Art. 3º A aplicação da legislação pertinente à infância e à adolescência no atendimento de situações de trabalho infantil e na promoção e defesa dos direitos de crianças e adolescentes de povos e comunidades tradicionais deverá considerar as garantias jurídicas previstas na legislação específica dos povos e comunidades tradicionais, dentre elas:
I – consulta prévia, livre e informada aos povos e comunidades interessadas nos casos específicos em que sejam previstas medidas suscetíveis de afetá-los;
II – participação de lideranças, organizações, comunidades, famílias, crianças e adolescentes de povos e comunidades tradicionais nos espaços de planejamento, nos processos de tomada de decisões e na fiscalização dos serviços, respeitando a igualdade de gênero;
III – atendimento preferencial por profissionais de comunidades e povos tradicionais ou com conhecimento das tradições e costumes dos povos e comunidades tradicionais;
IV – disponibilização de informações sobre os serviços e direitos de crianças e adolescentes em linguagem cultural acessível;
V – formação permanente dos(as) profissionais do Sistema de Garantia de Direitos da Criança e do Adolescente (SGDCA) sobre as histórias, culturas e direitos dos povos e comunidades tradicionais, assim como a forma de aplicação intercultural dos direitos, de modo a assegurar a melhoria do atendimento e o respeito à diversidade cultural; e
VI – adoção de práticas dos povos e das comunidades tradicionais em complementação às medidas de atendimento do SGDCA.
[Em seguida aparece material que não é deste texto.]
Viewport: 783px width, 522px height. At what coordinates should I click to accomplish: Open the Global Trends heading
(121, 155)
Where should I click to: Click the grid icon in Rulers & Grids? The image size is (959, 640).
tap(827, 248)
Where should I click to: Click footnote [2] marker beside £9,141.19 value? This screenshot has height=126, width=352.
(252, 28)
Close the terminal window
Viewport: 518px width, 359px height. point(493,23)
Art. 4º As realidades, concepções e diversidades culturais dos povos e comunidades tradicionais deverão ser consideradas quando da elaboração e aplicação de planos de prevenção e erradicação do trabalho infantil e fluxos de identificação e atendimento de situações de trabalho infantil.
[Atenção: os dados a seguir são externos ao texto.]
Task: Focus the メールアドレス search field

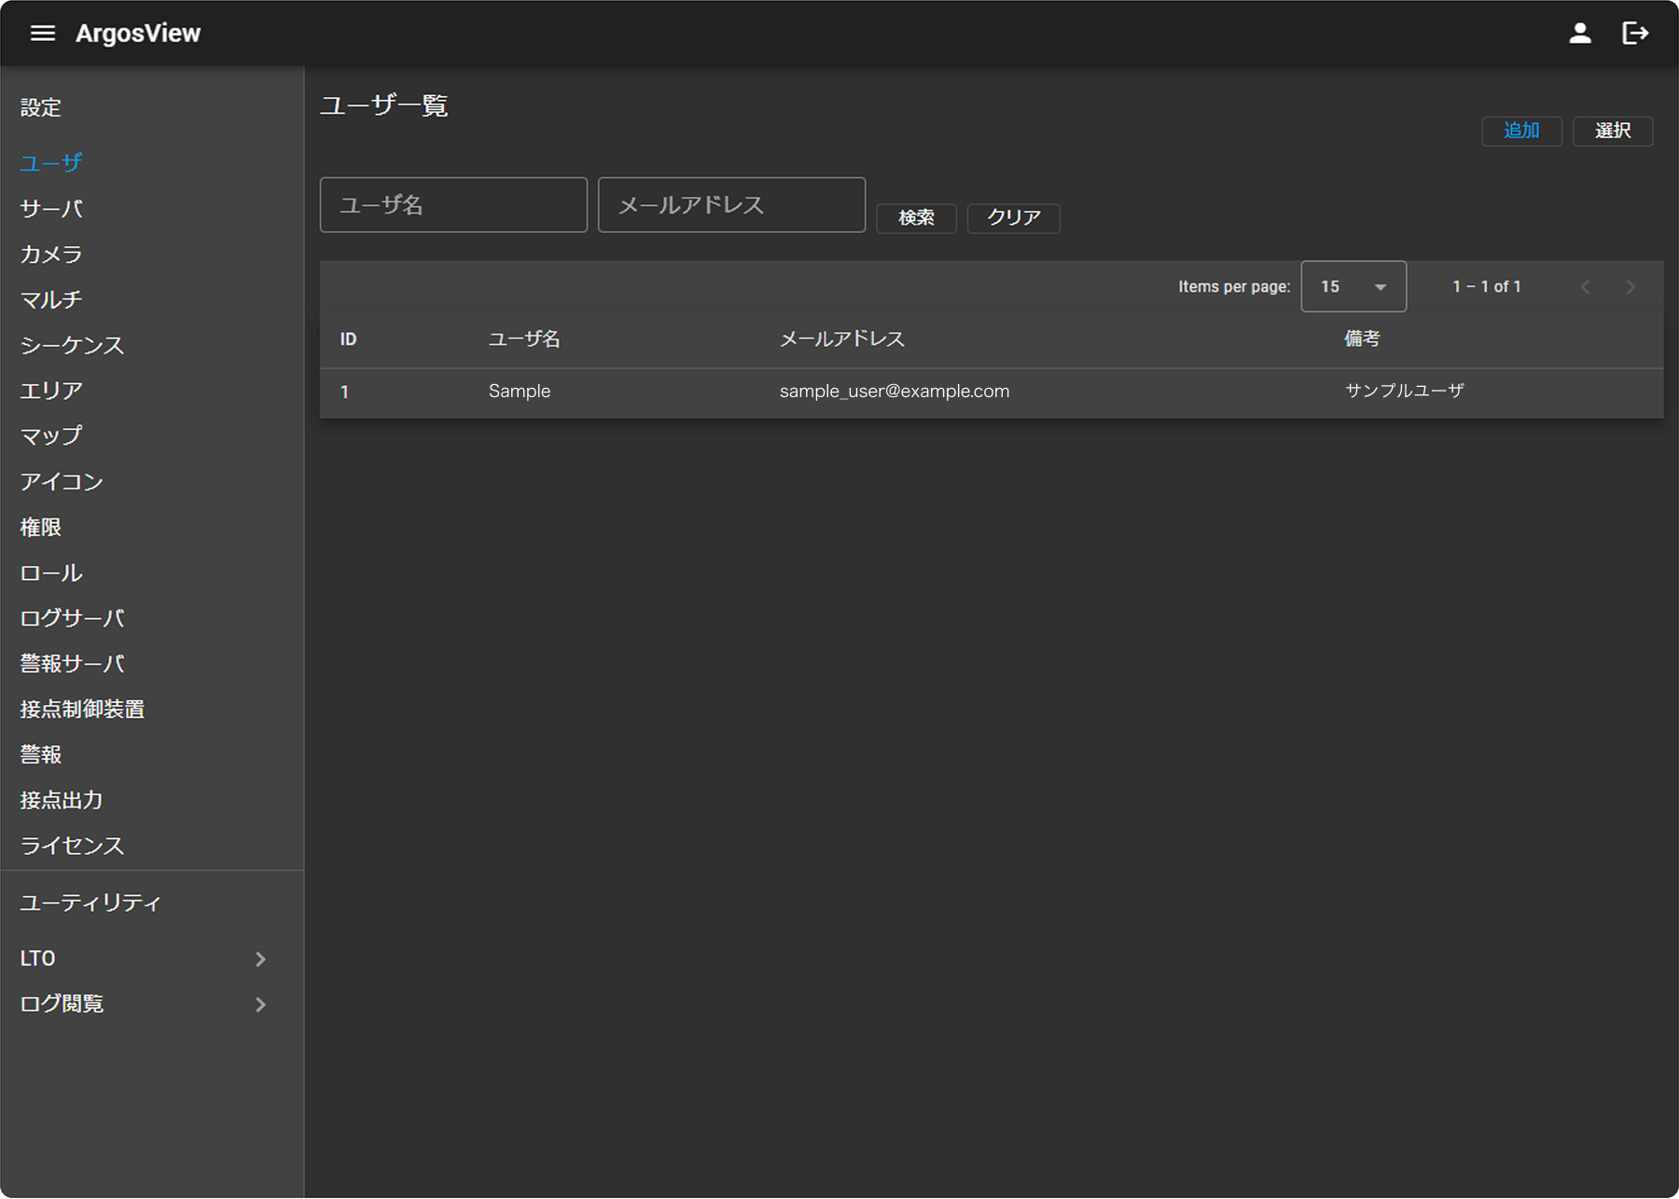Action: 731,205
Art. 5º O planejamento e a execução das ações para identificação e atendimento de crianças e adolescentes em situação de trabalho infantil junto a povos e comunidades tradicionais devem buscar, por meio de um diálogo intercultural e da interpretação de direitos, uma harmonização entre as normas de proteção à criança e ao adolescente e os direitos assegurados aos povos e comunidades tradicionais, devendo ser observadas:
I – as diretrizes para o atendimento de situações de trabalho infantil junto a povos e comunidades tradicionais estabelecidas no art. 1º;
II – as garantias jurídicas previstas na legislação específica dos povos e comunidades tradicionais exemplificadas no art. 2º;
III – a articulação prévia com os órgãos e entidades locais de proteção e defesa de crianças e adolescentes e de proteção e defesa de povos e comunidades tradicionais, a exemplo do Ministério do Trabalho e Emprego, do Ministério Público do Trabalho, do Ministério Público Federal, dos Ministérios Públicos dos Estados, das Defensorias Públicas da União e dos Estados, da Fundação Nacional dos Povos Indígenas, entre outros;
IV – a construção de fluxos de atendimento de crianças e adolescentes em situação de trabalho infantil que dialoguem com as instâncias de povos e comunidades tradicionais;
V – a informação aos povos e comunidades tradicionais, em linguagem culturalmente acessível, acerca dos riscos e prejuízos do trabalho infantil à saúde e ao desenvolvimento de crianças e adolescentes;
VI – a inclusão de crianças e adolescentes e suas famílias em políticas públicas de assistência social, saúde, educação, lazer, esporte e profissionalização, com adequação cultural dos serviços e respeito às suas crenças, costumes e tradições, de forma a garantir a plena efetivação de seus direitos;
VII – a adoção de medidas específicas que contemplem as realidades e os direitos de crianças e adolescentes pertencentes aos povos e comunidades tradicionais nos planos setoriais e intersetoriais das três esferas de governo.
Parágrafo único. Poderá ser solicitado laudo antropológico para auxiliar no esclarecimento sobre a conduta praticada e sua correspondência com os costumes, crenças, valores, tradições e formas de organização social dos povos e comunidades tradicionais.